━━━━━ DATA SUPPLIED
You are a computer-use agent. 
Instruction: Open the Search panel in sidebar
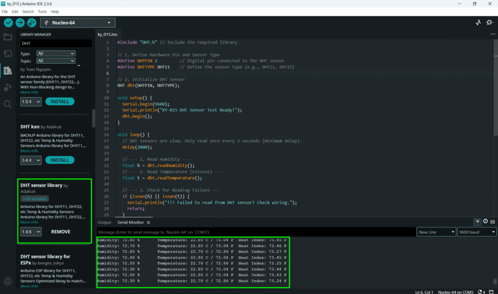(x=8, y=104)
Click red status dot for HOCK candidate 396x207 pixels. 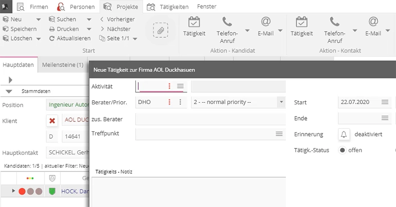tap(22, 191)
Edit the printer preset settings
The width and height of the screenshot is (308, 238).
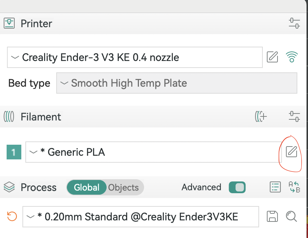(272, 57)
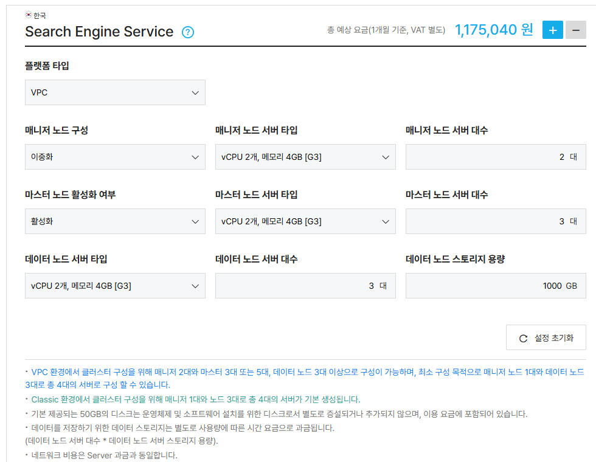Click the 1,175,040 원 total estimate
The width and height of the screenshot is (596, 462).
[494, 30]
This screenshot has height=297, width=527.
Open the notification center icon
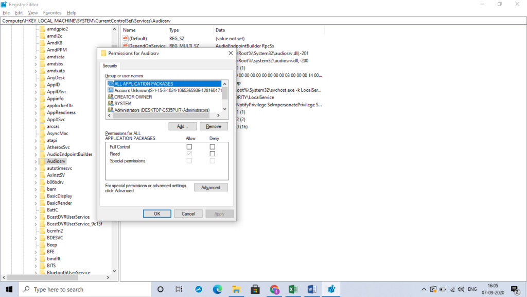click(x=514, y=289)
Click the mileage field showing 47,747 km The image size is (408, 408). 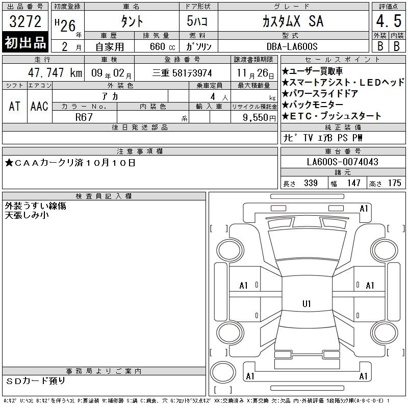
━━━━━━━━━━
REQUIREMENT:
Your task is to reproduce exactly the lines running from the line that contains "Open the notification center icon" to the end of the records, pictures excluded.

REPLY:
Open the notification center icon
click(x=514, y=289)
Click the mileage field showing 47,747 km The image size is (408, 408). 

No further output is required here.